## The task
Among the entries below, one line contains "Instruction: Open the Realizar" and another contains "Task: Click the Restoring". Transcribe those two lines and every line between them, exactly.

::: Supplied records :::

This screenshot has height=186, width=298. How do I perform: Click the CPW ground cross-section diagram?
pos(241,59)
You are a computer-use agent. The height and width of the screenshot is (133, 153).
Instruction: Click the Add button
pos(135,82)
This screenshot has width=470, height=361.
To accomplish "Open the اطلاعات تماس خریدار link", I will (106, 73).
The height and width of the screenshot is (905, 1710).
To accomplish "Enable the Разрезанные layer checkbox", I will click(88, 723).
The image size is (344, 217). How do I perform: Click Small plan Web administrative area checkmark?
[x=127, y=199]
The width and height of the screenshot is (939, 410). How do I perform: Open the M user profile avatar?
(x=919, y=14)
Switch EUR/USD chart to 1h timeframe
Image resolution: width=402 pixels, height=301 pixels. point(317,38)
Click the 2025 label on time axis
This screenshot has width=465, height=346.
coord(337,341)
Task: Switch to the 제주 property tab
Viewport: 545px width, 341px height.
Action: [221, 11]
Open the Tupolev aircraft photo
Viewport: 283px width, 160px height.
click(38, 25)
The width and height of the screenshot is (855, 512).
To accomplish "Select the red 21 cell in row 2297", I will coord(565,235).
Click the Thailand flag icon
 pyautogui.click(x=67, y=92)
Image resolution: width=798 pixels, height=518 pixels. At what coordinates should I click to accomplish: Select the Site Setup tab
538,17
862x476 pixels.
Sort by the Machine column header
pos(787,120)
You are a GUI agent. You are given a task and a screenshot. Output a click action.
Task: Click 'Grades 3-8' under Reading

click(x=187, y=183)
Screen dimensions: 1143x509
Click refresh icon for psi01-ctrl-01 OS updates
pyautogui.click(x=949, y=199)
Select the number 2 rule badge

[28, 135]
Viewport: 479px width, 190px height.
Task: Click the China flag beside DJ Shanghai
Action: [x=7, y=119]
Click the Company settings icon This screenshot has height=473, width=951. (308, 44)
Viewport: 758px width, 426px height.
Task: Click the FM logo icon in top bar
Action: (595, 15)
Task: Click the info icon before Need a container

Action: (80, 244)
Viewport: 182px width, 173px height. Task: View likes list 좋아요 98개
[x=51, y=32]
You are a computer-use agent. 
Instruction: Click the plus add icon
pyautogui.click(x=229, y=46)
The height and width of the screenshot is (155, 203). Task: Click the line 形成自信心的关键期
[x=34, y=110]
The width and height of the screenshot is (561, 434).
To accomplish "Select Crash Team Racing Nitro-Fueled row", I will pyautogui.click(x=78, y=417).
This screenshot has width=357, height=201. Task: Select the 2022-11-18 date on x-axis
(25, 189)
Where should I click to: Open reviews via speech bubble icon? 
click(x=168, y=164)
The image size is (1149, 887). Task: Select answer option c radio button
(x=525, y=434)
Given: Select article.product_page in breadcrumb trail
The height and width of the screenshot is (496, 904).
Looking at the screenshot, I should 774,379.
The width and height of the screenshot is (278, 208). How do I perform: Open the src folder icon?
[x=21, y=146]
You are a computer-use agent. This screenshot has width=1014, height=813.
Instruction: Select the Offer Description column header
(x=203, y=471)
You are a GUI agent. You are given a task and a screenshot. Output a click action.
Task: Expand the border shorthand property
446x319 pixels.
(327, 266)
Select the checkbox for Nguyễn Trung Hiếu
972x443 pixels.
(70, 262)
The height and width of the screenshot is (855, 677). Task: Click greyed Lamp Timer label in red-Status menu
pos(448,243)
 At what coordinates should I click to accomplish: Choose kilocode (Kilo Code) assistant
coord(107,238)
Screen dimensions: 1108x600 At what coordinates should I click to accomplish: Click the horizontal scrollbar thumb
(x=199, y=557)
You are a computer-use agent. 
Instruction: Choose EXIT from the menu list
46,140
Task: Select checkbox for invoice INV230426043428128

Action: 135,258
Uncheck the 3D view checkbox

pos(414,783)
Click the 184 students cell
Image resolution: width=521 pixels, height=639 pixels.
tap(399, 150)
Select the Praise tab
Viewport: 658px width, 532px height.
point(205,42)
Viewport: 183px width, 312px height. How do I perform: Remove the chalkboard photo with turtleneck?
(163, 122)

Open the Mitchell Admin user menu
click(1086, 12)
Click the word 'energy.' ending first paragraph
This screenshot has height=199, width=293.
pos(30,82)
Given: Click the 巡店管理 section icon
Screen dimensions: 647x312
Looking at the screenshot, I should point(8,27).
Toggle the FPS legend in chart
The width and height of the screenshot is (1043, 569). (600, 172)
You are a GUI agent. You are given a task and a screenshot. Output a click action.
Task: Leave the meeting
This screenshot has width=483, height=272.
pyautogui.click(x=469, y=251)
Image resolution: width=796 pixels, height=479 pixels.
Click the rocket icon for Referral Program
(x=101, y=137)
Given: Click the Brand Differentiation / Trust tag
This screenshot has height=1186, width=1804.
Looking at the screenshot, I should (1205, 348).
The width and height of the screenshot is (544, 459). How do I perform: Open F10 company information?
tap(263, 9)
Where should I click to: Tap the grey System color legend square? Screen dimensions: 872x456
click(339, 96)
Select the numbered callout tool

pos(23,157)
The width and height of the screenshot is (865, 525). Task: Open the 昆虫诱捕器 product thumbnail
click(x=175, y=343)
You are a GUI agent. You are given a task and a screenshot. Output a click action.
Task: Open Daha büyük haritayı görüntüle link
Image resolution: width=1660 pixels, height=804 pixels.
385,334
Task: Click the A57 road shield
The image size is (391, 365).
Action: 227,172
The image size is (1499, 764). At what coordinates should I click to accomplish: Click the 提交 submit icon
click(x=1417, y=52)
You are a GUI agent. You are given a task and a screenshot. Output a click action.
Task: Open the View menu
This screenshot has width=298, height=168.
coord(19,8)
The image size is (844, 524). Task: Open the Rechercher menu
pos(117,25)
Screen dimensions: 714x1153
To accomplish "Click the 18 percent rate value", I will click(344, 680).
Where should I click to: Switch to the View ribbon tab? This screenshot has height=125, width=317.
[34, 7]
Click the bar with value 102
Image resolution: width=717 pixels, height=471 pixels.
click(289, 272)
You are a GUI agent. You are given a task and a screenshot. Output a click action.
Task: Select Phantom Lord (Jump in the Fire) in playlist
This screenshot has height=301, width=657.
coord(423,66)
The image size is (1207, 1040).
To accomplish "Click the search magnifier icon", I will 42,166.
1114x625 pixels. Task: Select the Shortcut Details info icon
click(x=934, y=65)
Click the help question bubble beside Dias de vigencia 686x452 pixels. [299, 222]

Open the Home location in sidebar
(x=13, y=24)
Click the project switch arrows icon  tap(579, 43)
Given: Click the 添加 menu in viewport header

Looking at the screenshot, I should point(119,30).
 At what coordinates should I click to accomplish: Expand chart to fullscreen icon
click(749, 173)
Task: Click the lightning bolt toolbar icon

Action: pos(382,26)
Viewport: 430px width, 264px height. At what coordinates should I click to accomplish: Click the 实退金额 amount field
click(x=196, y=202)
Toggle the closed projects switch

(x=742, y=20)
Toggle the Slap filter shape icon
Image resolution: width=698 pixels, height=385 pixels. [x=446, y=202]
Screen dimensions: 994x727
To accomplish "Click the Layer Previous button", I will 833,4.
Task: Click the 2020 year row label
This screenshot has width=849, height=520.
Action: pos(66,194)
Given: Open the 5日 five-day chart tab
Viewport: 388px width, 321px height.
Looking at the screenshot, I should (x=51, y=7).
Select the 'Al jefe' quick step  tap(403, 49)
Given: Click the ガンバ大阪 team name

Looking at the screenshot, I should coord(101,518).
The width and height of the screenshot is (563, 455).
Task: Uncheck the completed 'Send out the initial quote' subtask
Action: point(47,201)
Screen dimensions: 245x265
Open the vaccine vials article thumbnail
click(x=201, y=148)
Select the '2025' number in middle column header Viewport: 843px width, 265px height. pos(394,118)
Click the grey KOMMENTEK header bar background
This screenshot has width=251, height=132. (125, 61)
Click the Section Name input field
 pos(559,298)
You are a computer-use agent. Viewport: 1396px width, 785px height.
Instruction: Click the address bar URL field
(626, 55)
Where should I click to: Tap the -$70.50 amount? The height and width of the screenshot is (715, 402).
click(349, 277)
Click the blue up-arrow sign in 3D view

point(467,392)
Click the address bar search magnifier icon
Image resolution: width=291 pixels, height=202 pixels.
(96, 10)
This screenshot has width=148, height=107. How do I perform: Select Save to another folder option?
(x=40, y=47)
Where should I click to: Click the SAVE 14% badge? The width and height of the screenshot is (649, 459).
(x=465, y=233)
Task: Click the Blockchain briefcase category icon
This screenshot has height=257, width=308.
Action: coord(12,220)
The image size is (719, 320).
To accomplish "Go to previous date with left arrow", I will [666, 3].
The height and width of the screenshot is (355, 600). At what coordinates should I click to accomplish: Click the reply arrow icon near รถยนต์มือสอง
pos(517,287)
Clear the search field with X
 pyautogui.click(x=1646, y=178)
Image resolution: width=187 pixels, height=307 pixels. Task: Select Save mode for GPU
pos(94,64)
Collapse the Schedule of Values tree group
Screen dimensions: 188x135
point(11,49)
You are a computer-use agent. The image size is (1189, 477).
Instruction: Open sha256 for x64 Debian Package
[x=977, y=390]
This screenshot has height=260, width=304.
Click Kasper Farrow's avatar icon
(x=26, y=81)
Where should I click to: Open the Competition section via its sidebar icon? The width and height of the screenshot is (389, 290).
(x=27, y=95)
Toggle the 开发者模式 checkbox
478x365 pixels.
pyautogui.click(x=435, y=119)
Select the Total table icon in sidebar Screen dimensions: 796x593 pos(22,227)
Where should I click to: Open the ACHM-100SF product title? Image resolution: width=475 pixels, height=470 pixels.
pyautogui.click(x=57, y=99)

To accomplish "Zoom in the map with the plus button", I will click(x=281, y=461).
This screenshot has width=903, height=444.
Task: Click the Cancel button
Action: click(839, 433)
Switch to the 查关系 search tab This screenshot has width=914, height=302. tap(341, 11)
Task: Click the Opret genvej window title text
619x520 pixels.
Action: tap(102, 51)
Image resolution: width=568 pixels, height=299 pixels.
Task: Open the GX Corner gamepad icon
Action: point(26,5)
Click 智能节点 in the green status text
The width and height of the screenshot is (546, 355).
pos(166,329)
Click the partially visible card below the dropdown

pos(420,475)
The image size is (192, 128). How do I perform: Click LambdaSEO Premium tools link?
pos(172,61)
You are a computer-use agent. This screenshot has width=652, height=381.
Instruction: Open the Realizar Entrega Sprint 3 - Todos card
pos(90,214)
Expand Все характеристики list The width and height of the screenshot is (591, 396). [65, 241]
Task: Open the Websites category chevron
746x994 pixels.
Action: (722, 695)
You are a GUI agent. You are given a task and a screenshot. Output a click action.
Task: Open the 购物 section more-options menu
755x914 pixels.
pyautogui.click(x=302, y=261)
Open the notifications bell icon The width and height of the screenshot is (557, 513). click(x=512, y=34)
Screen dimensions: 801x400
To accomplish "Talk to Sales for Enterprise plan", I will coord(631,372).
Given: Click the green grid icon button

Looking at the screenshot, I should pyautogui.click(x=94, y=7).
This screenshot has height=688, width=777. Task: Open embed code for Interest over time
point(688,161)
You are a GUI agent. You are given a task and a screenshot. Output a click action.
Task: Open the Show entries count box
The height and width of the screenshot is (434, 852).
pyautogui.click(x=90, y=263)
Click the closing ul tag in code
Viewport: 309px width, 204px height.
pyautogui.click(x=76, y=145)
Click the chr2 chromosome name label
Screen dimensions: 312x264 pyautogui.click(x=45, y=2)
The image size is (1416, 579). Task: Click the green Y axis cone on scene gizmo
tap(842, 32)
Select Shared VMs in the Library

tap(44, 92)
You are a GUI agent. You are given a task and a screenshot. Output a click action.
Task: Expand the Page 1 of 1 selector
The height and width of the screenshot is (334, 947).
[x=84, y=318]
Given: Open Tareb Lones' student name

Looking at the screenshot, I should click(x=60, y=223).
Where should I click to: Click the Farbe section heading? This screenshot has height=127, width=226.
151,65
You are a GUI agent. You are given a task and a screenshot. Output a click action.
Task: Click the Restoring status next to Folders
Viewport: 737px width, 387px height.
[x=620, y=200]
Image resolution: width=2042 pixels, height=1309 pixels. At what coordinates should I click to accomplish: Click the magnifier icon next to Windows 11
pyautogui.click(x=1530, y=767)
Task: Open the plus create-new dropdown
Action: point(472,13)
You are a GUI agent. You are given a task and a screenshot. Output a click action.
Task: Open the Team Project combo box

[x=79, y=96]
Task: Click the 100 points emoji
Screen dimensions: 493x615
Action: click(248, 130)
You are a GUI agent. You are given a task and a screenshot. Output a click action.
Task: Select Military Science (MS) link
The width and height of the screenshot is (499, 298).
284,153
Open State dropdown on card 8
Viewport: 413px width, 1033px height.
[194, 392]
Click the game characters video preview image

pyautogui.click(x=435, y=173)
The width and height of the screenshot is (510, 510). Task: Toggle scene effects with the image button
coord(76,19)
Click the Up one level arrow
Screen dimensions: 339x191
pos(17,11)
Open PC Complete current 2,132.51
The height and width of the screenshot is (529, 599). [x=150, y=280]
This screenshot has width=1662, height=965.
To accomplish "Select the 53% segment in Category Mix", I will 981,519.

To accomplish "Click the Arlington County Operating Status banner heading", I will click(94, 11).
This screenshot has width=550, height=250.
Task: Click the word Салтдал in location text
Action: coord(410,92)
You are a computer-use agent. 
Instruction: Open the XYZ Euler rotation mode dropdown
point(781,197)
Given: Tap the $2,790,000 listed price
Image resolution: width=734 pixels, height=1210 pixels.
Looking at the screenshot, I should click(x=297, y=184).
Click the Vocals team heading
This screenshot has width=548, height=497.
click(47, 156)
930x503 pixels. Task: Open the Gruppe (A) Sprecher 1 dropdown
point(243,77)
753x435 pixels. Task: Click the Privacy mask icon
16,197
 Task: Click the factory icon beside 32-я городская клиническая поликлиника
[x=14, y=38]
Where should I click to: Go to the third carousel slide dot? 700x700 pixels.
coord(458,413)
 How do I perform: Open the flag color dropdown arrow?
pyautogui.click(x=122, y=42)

:::

## Response to this task
Instruction: Open the Realizar Entrega Sprint 3 - Todos card
pos(90,214)
Expand Все характеристики list The width and height of the screenshot is (591, 396). [65, 241]
Task: Open the Websites category chevron
746x994 pixels.
Action: (722, 695)
You are a GUI agent. You are given a task and a screenshot. Output a click action.
Task: Open the 购物 section more-options menu
755x914 pixels.
pyautogui.click(x=302, y=261)
Open the notifications bell icon The width and height of the screenshot is (557, 513). click(x=512, y=34)
Screen dimensions: 801x400
To accomplish "Talk to Sales for Enterprise plan", I will coord(631,372).
Given: Click the green grid icon button

Looking at the screenshot, I should pyautogui.click(x=94, y=7).
This screenshot has height=688, width=777. Task: Open embed code for Interest over time
point(688,161)
You are a GUI agent. You are given a task and a screenshot. Output a click action.
Task: Open the Show entries count box
The height and width of the screenshot is (434, 852).
pyautogui.click(x=90, y=263)
Click the closing ul tag in code
Viewport: 309px width, 204px height.
pyautogui.click(x=76, y=145)
Click the chr2 chromosome name label
Screen dimensions: 312x264 pyautogui.click(x=45, y=2)
The image size is (1416, 579). Task: Click the green Y axis cone on scene gizmo
tap(842, 32)
Select Shared VMs in the Library

tap(44, 92)
You are a GUI agent. You are given a task and a screenshot. Output a click action.
Task: Expand the Page 1 of 1 selector
The height and width of the screenshot is (334, 947).
[x=84, y=318]
Given: Open Tareb Lones' student name

Looking at the screenshot, I should click(x=60, y=223).
Where should I click to: Click the Farbe section heading? This screenshot has height=127, width=226.
151,65
You are a GUI agent. You are given a task and a screenshot. Output a click action.
Task: Click the Restoring status next to Folders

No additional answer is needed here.